How to Practice Water Efficiency and Conservation with Your Toilet

August 24, 2011 View all articles in Home

Sixty-five percent of indoor water use happens in the bathroom alone, but the toilet is by far the home's largest water user. The old one in your home could be flushing as much as 7 gallons of water down the drain with every flick of the handle. The toilet is, therefore, a smart place to start practicing efficiency and conservation of our planet's precious resource.

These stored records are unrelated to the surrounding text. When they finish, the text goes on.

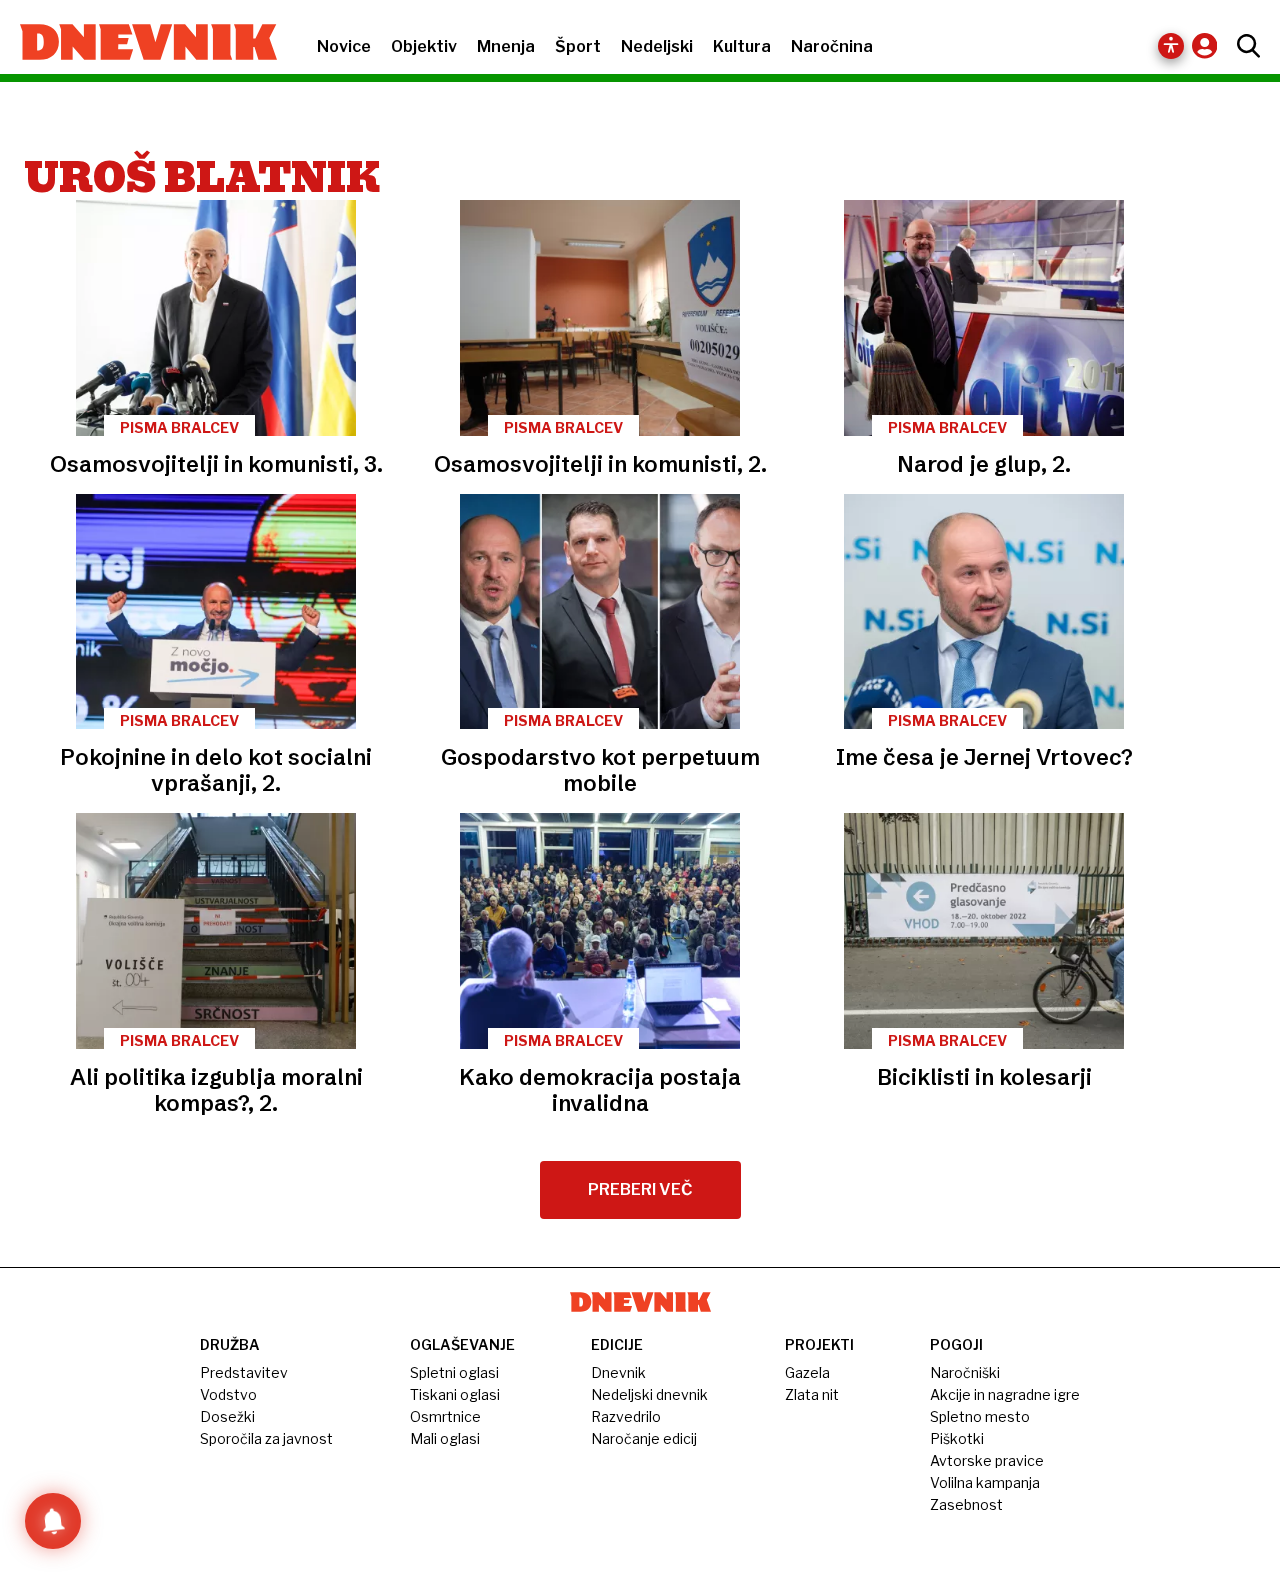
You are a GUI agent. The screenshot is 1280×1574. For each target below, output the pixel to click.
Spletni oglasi (454, 1372)
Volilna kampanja (985, 1482)
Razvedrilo (626, 1416)
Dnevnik (618, 1372)
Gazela (807, 1372)
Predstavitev (244, 1372)
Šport (578, 46)
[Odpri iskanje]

WAYS TO SAVE WATER WITH YOUR TOILET

  • Check the back of your toilet bowl, in front of the tank: there should be a label there telling you how many gallons per flush it uses. If your house was built after 1992, it should have a low-flow unit built in.
  • Some low-flow toilet models bare the EPA's WaterSense label and use less than 1.6 gallons of water per flush and can save at least 14,000 gallons a year.
  • Low-flow toilets can be purchased from your neighborhood hardware store for a couple hundred bucks. Your municipality might even have a rebate program in place.
  • Dual-flush toilets, which have long been common in Europe, are now being introduced to the American market. With them, one method of flushing creates the standard 1.6-gallon flow, while another, which is reserved for liquid waste, allows half that amount, 0.8 gallons of water, to flow through. Brand new dual-flush models can be purchased for around $300.
  • You can purchase a product like SelectAFlush for $39.95 and convert your current toilet to a dual-flush.
  • Pressure-assisted toilets use water pressure to compensate for the smaller amount of water going through. Flush water surges through the bowl, 1.6 gallons or 1 gallon at a time. These models can be purchased for upwards of $320.
  • The simplest way to economize on water with an older, high-volume toilet is to place heavy objects – such as a weighted plastic bottle – inside the toilet tank to reduce its capacity. Don't be tempted to place a brick inside the tank, however, as they tend to break down and screw up the plumbing.
  • A slightly higher-tech solution is to purchase a toilet water dam that attaches inside the bowl and reduces the space to be filled up with water after a flush. You can find one at your local hardware store or online at ConservAStore.com.
  • You can also purchase a water displacement bladder bag for your toilet. With the FlushLess water-saving bag, you simply fill it with water, hang it in the toilet tank, and start saving up to 2 ½ quarts with every flush. You can find one at Amazon.com for around $4.
  • Consider the composting toilet, a highly engineered technology that uses microbes and sometimes heat or electricity to break down human waste into a nutrient-rich material that can eventually be used as safe fertilizer for trees and non-edible plants. Find out more about these revolutionary products at CompostingToilet.org.
  • If your water bills are suspiciously higher than normal, you may have a leaky toilet without knowing it. Find out by putting a small amount of food coloring in the tank, then wait 20 minutes. If you see color in the bowl, you've got a leak. Contact your plumber to have it fixed so you can stop wasting 200 gallons a day!